Bei Mercedes läuft etwas besser, auch weil Kimi Antonelli einen sehr soliden Einstand hat. Das Tempo von Russell hat er noch nicht, was auch nicht verwundern kann. Aber er macht genau das, was man von ihm erwartet. Eine gute Position in Q3 und fehlerfreie Rennen, die Punkte bringen. Für jemanden, der gerade 18 Jahre alt ist und so wenig Erfahrung im Motorsport hat, sind das gute Ergebnisse. Auch das Auto macht dieses Jahr weniger Probleme und man fragt sich, wo Mercedes wäre, wenn man nicht zwei Jahre am Zero-Pod-Konzept festgehalten hätte.
Das Mittelfeld ist eng zusammen, wird im Moment aber von den Racing Bulls angeführt. Isaac Hadjar hatte eine bemerkenswerte Quali und erreichte P7, noch vor Lewis Hamilton. Im Rennen verlor er die Position gegen den Briten, lieferte aber eine hervorragende Vorstellung. Eventuell hat Red Bull dann noch eine weitere Lösung im Köcher, wenn man Tsunoda im Sommer wieder austauschen will. Aber das Auto von RB scheint wirklich gut zu sein. Da das Team aus finanziellen Gründen aber meist weniger Updates als die Konkurrenz bringt, stellt sich die Frage, wie lange der Vorsprung halten wird.

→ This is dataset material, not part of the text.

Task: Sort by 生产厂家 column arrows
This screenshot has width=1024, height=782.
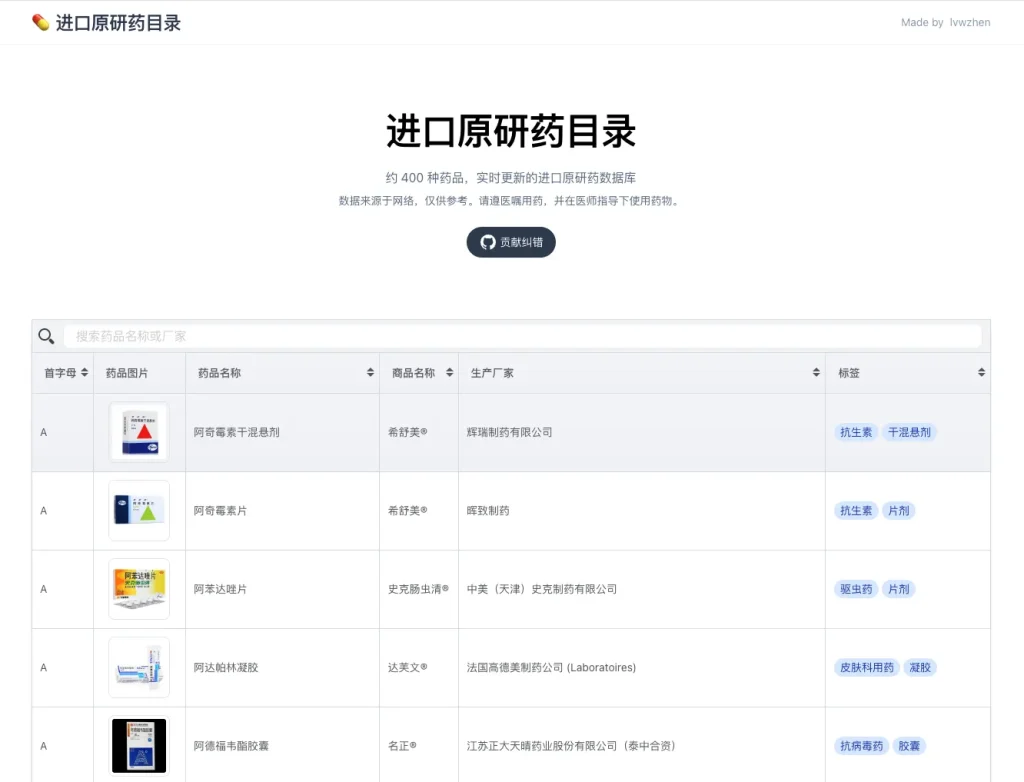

Williams ist zudem nicht weit dahinter. Alex Albon erreichte im dritten Rennen hintereinander die Punkte, was dem Team guttut. Man ist sicher auf dem richtigen Weg mit dem Team. Allerdings hat Carlos Sainz weiter große Probleme. In der Quali fehlten ihm zwei Zehntel auf Albon, was eine leichte Verbesserung gegenüber den anderen Rennen darstellt. Aber im Rennen geht nur wenig zusammen. Von P12 gestartet blieb am Ende nur P14, rund 20 Sekunden hinter seinem Teamkollegen. Was genau die Gründe sind, warum Sainz mit dem Auto nicht warm wird, ist bisher nicht kommuniziert. Aber seinen Saisonstart als „enttäuschend“ zu beschreiben, trifft es wohl ziemlich genau. Wobei man auch sagen muss, dass die Abstände im Mittelfeld so eng sind, dass ein oder zwei Zehntel Unterschied schon bis zu sechs Positionen ausmachen können.
Haas wurde an diesem Wochenende durch Oliver Bearman vertreten. Dem gelang das Kunststück in Q3 zu kommen und seinen zehnten Platz auch im Rennen zu verteidigen. Und das relativ sicher. Ein gutes Ergebnis für den Rookie, der seinen viel erfahrenen Kollegen Ocon weit hinter sich ließ. Haas hatte am Wochenende einen neuen Unterboden dabei, den man mehr oder weniger ungetestet (nur CFD, kein Windtunnel) an die Strecke brachte. Dieser zeigte sich durchaus besser, schuf aber laut dem Team andere Probleme. Ich habe keine Informationen, ob Ocon deswegen so weit hinter Bearman war, weil er diesen Unterboden ausprobiert hat.
Aston, Sauber und Alpine waren in Suzuka chancenlos. Kein Team zeigte sich in der Lage, Akzente zu setzen. Alpine war auf der Strecke komplett von der Rolle. Jack Doohan zerlegte zudem im Training ein weiteres Auto, als er versuchte mit offenen DRS die erste Kurve zu nehmen. Gasly war etwas besser drauf und verpasste Q3 nur um 0,039 Sekunden. Aber das Problem des Alpine ist der Speed in der Quali, er fällt in Rennen immer ab. Der Reifenverschleiß ist nicht optimal, was man vor allem gegen Ende der Stints beobachten kann. Alpine bleibt weiter das einzige Team, das noch keine Punkte erreicht hat.
Japan war der Auftakt zum ersten Triple Header des Jahres, nächste Woche folgt das Rennen in Bahrain, die Woche danach bewegt sich die Formel Eins nach Saudi-Arabien.